Technology is invading the hallowed courts of law. This is particularly true in the USA, where PowerPoint is fast becoming the software of choice for the courtroom.Other overseas law courts are embracing this trend enthusiastically. The UK, with its centuries of tradition (and pomposity, some would say) is lagging behind – but few can doubt that we will follow suit sooner or later.
PowerPoint offers the same advantages in presenting to judges and juries as it does to business people. It is particularly suited to simplifying complex issues – and trials that can last weeks or even months certainly qualify as that.

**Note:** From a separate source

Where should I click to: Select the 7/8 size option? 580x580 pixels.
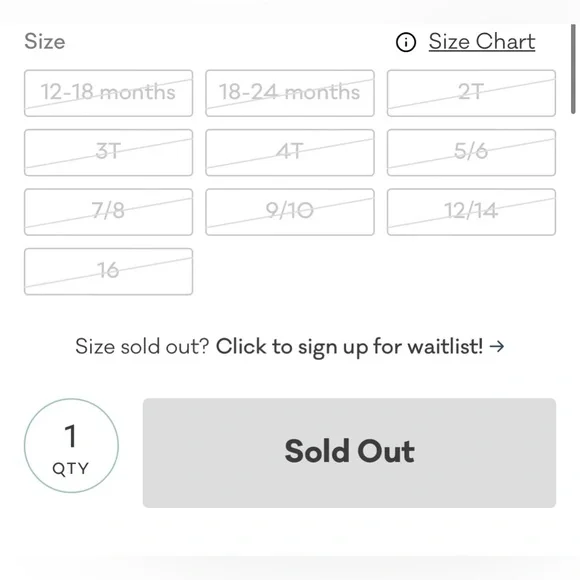(x=108, y=212)
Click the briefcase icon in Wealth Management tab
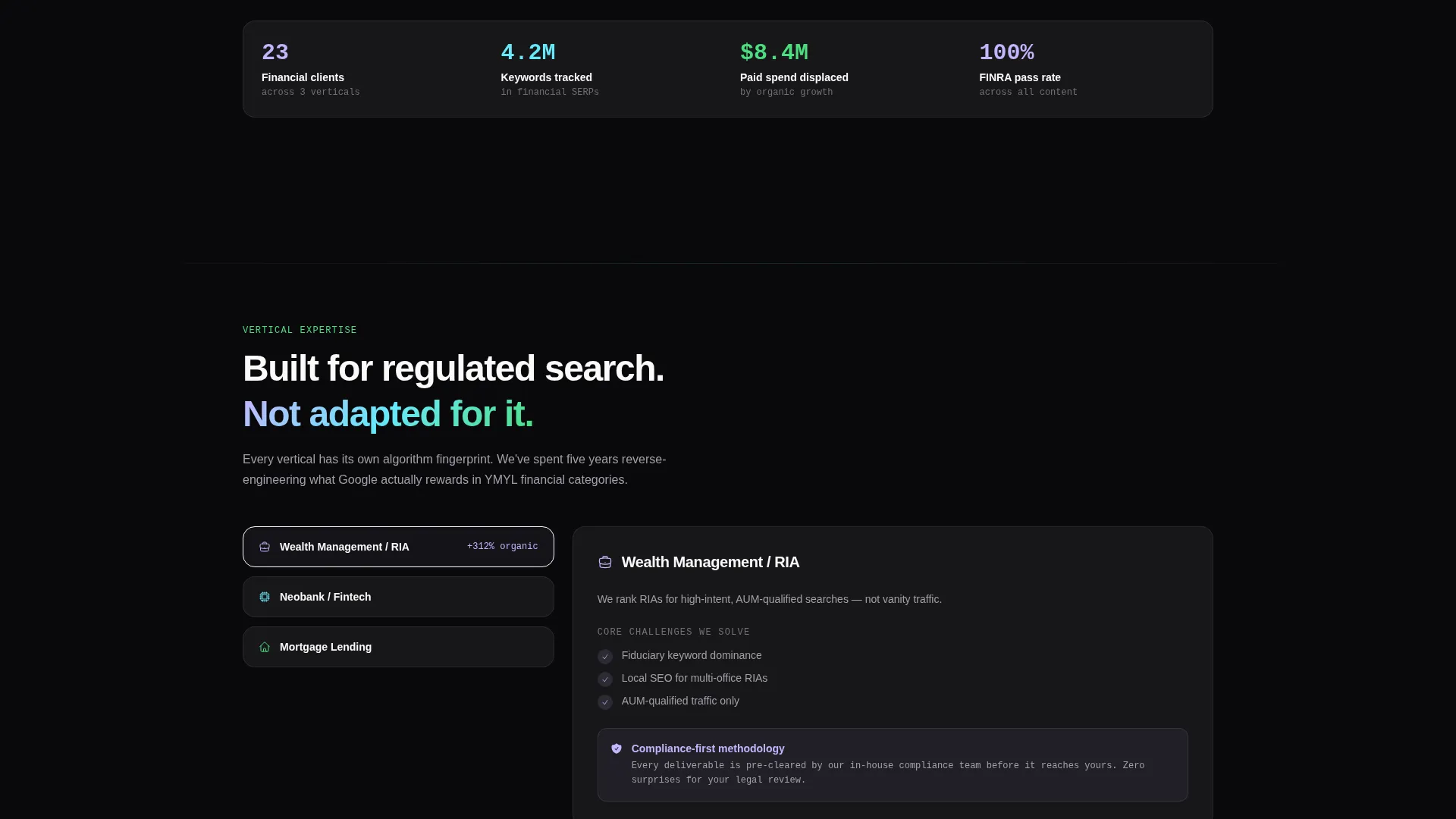 (x=265, y=547)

They can also get points across in a more memorable way. Evidence from the USA suggests that jurors retain 85 per cent of visual evidence, with nothing else coming close.
Furthermore, PowerPoint is ideal for presenting multimedia for enhanced impact. Its combination of photos, sounds, graphics and even movies can sway a jury far more effectively than even the greatest orator who is confined to words alone.
And of course, PowerPoint is now so common in business presentations that people increasingly expect to see it in other settings. US-based jury consultant Sonia Chopra commented in 2008: “Because people see PowerPoint in their daily jobs, in television and online, they expect to see it in a trial, particularly if it’s a trial of any weight at all.”
PowerPoint's flexibility and ease of use give potent benefits to its users. For example, they could choose to open a highly technical case with a presentation that simplifies the complexity. In a personal injury case, it might be good to close with pictures of the victims to provide emotive and compelling evidence.
With a little training, users could even employ PowerPoint to respond to the other side's arguments after a short break.
The key points for using PowerPoint in law scenarios are the same as for business: keep it simple, keep it short, don't overuse effects, get help from others and practise beforehand.
Huge sums can be at stake in court cases, not to mention reputations, goodwill and careers. Doesn't it make sense to use as much technology as courts allow, to get cases across as effectively and persuasively as possible?